Retype all of the data without changing a single word.

(Input data Opens)

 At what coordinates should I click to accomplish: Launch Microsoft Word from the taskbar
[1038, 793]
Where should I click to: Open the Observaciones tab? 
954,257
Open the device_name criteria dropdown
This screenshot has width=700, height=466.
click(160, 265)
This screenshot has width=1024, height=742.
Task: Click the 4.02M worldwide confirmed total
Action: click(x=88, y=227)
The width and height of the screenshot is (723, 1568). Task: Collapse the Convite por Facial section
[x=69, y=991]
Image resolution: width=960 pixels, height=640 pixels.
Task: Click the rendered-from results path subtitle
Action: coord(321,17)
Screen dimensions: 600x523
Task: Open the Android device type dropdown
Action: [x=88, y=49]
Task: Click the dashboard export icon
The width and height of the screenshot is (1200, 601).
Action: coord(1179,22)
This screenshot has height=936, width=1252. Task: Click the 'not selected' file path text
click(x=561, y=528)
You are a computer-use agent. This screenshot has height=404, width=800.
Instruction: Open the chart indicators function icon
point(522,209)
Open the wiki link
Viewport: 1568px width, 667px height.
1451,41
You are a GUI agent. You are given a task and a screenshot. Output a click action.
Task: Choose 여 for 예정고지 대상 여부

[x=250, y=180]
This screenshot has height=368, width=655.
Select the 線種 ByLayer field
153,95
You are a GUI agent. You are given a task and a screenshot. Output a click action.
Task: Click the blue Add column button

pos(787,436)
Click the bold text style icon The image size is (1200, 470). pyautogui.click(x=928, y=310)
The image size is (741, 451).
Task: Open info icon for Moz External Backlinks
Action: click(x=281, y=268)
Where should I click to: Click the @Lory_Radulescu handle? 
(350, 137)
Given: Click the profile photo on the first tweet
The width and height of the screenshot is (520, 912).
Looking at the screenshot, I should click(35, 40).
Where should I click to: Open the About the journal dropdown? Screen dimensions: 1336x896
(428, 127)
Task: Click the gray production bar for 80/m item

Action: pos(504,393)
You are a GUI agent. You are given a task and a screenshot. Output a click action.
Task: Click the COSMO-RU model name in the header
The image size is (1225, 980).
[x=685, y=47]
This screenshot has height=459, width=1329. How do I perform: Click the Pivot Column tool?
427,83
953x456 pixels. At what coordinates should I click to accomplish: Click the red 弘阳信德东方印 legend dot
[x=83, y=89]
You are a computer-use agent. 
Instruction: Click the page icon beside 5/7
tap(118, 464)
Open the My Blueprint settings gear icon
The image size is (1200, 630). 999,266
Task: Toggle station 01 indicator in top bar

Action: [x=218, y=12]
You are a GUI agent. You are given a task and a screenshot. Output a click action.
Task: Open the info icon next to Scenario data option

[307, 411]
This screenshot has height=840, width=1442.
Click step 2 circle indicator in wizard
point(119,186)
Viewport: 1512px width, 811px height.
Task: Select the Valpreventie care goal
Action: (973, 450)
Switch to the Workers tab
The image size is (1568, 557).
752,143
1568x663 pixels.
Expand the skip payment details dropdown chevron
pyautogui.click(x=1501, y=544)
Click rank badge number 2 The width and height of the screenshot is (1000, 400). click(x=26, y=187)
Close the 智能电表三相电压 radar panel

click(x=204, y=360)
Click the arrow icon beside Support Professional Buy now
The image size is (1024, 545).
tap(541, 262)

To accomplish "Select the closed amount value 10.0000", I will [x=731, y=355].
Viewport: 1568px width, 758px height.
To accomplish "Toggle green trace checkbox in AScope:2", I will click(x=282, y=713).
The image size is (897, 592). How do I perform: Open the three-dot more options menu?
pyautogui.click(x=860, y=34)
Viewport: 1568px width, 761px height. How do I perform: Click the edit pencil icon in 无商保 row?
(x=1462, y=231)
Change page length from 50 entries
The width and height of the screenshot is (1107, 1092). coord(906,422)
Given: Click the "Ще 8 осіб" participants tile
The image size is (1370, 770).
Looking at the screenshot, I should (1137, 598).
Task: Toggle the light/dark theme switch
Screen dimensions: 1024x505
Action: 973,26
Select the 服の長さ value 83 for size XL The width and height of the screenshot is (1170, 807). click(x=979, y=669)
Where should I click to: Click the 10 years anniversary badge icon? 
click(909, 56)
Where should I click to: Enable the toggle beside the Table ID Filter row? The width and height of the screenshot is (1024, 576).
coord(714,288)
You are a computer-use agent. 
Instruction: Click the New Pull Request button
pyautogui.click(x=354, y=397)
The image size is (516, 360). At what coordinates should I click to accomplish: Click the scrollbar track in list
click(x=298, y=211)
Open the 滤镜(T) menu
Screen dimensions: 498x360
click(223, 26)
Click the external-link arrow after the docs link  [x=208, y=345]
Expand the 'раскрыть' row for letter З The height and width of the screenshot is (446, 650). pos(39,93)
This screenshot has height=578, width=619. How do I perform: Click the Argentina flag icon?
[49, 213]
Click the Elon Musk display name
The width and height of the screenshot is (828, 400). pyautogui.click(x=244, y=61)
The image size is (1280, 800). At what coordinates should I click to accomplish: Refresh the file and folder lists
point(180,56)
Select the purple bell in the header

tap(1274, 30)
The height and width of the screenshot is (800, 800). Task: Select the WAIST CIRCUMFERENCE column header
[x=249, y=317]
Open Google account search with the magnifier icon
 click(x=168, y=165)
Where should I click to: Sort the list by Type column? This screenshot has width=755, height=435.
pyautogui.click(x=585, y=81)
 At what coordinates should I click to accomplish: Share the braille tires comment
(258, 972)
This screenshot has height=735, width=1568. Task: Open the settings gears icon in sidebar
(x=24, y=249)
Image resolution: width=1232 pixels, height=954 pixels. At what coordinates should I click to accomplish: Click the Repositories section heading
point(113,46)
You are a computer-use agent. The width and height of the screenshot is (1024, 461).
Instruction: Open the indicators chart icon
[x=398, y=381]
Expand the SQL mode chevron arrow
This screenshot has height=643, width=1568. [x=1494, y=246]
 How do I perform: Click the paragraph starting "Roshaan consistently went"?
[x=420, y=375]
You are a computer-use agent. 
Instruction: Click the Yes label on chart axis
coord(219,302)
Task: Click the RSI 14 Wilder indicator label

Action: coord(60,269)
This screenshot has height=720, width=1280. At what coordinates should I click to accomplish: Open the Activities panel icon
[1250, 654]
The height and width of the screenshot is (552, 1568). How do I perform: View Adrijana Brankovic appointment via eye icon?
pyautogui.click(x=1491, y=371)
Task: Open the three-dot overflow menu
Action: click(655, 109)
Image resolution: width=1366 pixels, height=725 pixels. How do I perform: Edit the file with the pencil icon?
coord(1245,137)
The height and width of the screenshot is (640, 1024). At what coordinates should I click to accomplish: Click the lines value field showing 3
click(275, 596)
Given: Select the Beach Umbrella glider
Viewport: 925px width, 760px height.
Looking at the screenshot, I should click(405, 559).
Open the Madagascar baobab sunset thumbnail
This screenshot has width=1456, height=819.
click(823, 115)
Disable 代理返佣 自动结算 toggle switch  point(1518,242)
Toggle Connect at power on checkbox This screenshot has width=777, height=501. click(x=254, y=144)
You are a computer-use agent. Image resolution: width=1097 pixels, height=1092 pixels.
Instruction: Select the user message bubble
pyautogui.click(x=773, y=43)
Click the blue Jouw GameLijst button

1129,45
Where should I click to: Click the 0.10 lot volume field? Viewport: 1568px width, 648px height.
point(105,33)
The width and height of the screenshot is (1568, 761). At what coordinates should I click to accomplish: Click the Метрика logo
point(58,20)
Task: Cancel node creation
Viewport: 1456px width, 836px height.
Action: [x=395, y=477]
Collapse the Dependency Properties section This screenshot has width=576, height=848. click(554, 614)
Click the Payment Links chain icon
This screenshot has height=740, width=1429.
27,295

(Input data Closes)

• Expected answer
 At what coordinates should I click to accomplish: Launch Microsoft Word from the taskbar
[1038, 793]
Where should I click to: Open the Observaciones tab? 
954,257
Open the device_name criteria dropdown
This screenshot has width=700, height=466.
click(160, 265)
This screenshot has width=1024, height=742.
Task: Click the 4.02M worldwide confirmed total
Action: click(x=88, y=227)
The width and height of the screenshot is (723, 1568). Task: Collapse the Convite por Facial section
[x=69, y=991]
Image resolution: width=960 pixels, height=640 pixels.
Task: Click the rendered-from results path subtitle
Action: coord(321,17)
Screen dimensions: 600x523
Task: Open the Android device type dropdown
Action: [x=88, y=49]
Task: Click the dashboard export icon
The width and height of the screenshot is (1200, 601).
Action: coord(1179,22)
This screenshot has height=936, width=1252. Task: Click the 'not selected' file path text
click(x=561, y=528)
You are a computer-use agent. This screenshot has height=404, width=800.
Instruction: Open the chart indicators function icon
point(522,209)
Open the wiki link
Viewport: 1568px width, 667px height.
1451,41
You are a GUI agent. You are given a task and a screenshot. Output a click action.
Task: Choose 여 for 예정고지 대상 여부

[x=250, y=180]
This screenshot has height=368, width=655.
Select the 線種 ByLayer field
153,95
You are a GUI agent. You are given a task and a screenshot. Output a click action.
Task: Click the blue Add column button

pos(787,436)
Click the bold text style icon The image size is (1200, 470). pyautogui.click(x=928, y=310)
The image size is (741, 451).
Task: Open info icon for Moz External Backlinks
Action: click(x=281, y=268)
Where should I click to: Click the @Lory_Radulescu handle? 
(350, 137)
Given: Click the profile photo on the first tweet
The width and height of the screenshot is (520, 912).
Looking at the screenshot, I should click(35, 40).
Where should I click to: Open the About the journal dropdown? Screen dimensions: 1336x896
(428, 127)
Task: Click the gray production bar for 80/m item

Action: pos(504,393)
You are a GUI agent. You are given a task and a screenshot. Output a click action.
Task: Click the COSMO-RU model name in the header
The image size is (1225, 980).
[x=685, y=47]
This screenshot has height=459, width=1329. How do I perform: Click the Pivot Column tool?
427,83
953x456 pixels. At what coordinates should I click to accomplish: Click the red 弘阳信德东方印 legend dot
[x=83, y=89]
You are a computer-use agent. 
Instruction: Click the page icon beside 5/7
tap(118, 464)
Open the My Blueprint settings gear icon
The image size is (1200, 630). 999,266
Task: Toggle station 01 indicator in top bar

Action: [x=218, y=12]
You are a GUI agent. You are given a task and a screenshot. Output a click action.
Task: Open the info icon next to Scenario data option

[307, 411]
This screenshot has height=840, width=1442.
Click step 2 circle indicator in wizard
point(119,186)
Viewport: 1512px width, 811px height.
Task: Select the Valpreventie care goal
Action: (973, 450)
Switch to the Workers tab
The image size is (1568, 557).
752,143
1568x663 pixels.
Expand the skip payment details dropdown chevron
pyautogui.click(x=1501, y=544)
Click rank badge number 2 The width and height of the screenshot is (1000, 400). click(x=26, y=187)
Close the 智能电表三相电压 radar panel

click(x=204, y=360)
Click the arrow icon beside Support Professional Buy now
The image size is (1024, 545).
tap(541, 262)

To accomplish "Select the closed amount value 10.0000", I will [x=731, y=355].
Viewport: 1568px width, 758px height.
To accomplish "Toggle green trace checkbox in AScope:2", I will click(x=282, y=713).
The image size is (897, 592). How do I perform: Open the three-dot more options menu?
pyautogui.click(x=860, y=34)
Viewport: 1568px width, 761px height. How do I perform: Click the edit pencil icon in 无商保 row?
(x=1462, y=231)
Change page length from 50 entries
The width and height of the screenshot is (1107, 1092). coord(906,422)
Given: Click the "Ще 8 осіб" participants tile
The image size is (1370, 770).
Looking at the screenshot, I should (1137, 598).
Task: Toggle the light/dark theme switch
Screen dimensions: 1024x505
Action: 973,26
Select the 服の長さ value 83 for size XL The width and height of the screenshot is (1170, 807). click(x=979, y=669)
Where should I click to: Click the 10 years anniversary badge icon? 
click(909, 56)
Where should I click to: Enable the toggle beside the Table ID Filter row? The width and height of the screenshot is (1024, 576).
coord(714,288)
You are a computer-use agent. 
Instruction: Click the New Pull Request button
pyautogui.click(x=354, y=397)
The image size is (516, 360). At what coordinates should I click to accomplish: Click the scrollbar track in list
click(x=298, y=211)
Open the 滤镜(T) menu
Screen dimensions: 498x360
click(223, 26)
Click the external-link arrow after the docs link  [x=208, y=345]
Expand the 'раскрыть' row for letter З The height and width of the screenshot is (446, 650). pos(39,93)
This screenshot has height=578, width=619. How do I perform: Click the Argentina flag icon?
[49, 213]
Click the Elon Musk display name
The width and height of the screenshot is (828, 400). pyautogui.click(x=244, y=61)
The image size is (1280, 800). At what coordinates should I click to accomplish: Refresh the file and folder lists
point(180,56)
Select the purple bell in the header

tap(1274, 30)
The height and width of the screenshot is (800, 800). Task: Select the WAIST CIRCUMFERENCE column header
[x=249, y=317]
Open Google account search with the magnifier icon
 click(x=168, y=165)
Where should I click to: Sort the list by Type column? This screenshot has width=755, height=435.
pyautogui.click(x=585, y=81)
 At what coordinates should I click to accomplish: Share the braille tires comment
(258, 972)
This screenshot has height=735, width=1568. Task: Open the settings gears icon in sidebar
(x=24, y=249)
Image resolution: width=1232 pixels, height=954 pixels. At what coordinates should I click to accomplish: Click the Repositories section heading
point(113,46)
You are a computer-use agent. The width and height of the screenshot is (1024, 461).
Instruction: Open the indicators chart icon
[x=398, y=381]
Expand the SQL mode chevron arrow
This screenshot has height=643, width=1568. [x=1494, y=246]
 How do I perform: Click the paragraph starting "Roshaan consistently went"?
[x=420, y=375]
You are a computer-use agent. 
Instruction: Click the Yes label on chart axis
coord(219,302)
Task: Click the RSI 14 Wilder indicator label

Action: coord(60,269)
This screenshot has height=720, width=1280. At what coordinates should I click to accomplish: Open the Activities panel icon
[1250, 654]
The height and width of the screenshot is (552, 1568). How do I perform: View Adrijana Brankovic appointment via eye icon?
pyautogui.click(x=1491, y=371)
Task: Open the three-dot overflow menu
Action: click(655, 109)
Image resolution: width=1366 pixels, height=725 pixels. How do I perform: Edit the file with the pencil icon?
coord(1245,137)
The height and width of the screenshot is (640, 1024). At what coordinates should I click to accomplish: Click the lines value field showing 3
click(275, 596)
Given: Select the Beach Umbrella glider
Viewport: 925px width, 760px height.
Looking at the screenshot, I should click(405, 559).
Open the Madagascar baobab sunset thumbnail
This screenshot has width=1456, height=819.
click(823, 115)
Disable 代理返佣 自动结算 toggle switch  point(1518,242)
Toggle Connect at power on checkbox This screenshot has width=777, height=501. click(x=254, y=144)
You are a computer-use agent. Image resolution: width=1097 pixels, height=1092 pixels.
Instruction: Select the user message bubble
pyautogui.click(x=773, y=43)
Click the blue Jouw GameLijst button

1129,45
Where should I click to: Click the 0.10 lot volume field? Viewport: 1568px width, 648px height.
point(105,33)
The width and height of the screenshot is (1568, 761). At what coordinates should I click to accomplish: Click the Метрика logo
point(58,20)
Task: Cancel node creation
Viewport: 1456px width, 836px height.
Action: [x=395, y=477]
Collapse the Dependency Properties section This screenshot has width=576, height=848. click(554, 614)
Click the Payment Links chain icon
This screenshot has height=740, width=1429.
27,295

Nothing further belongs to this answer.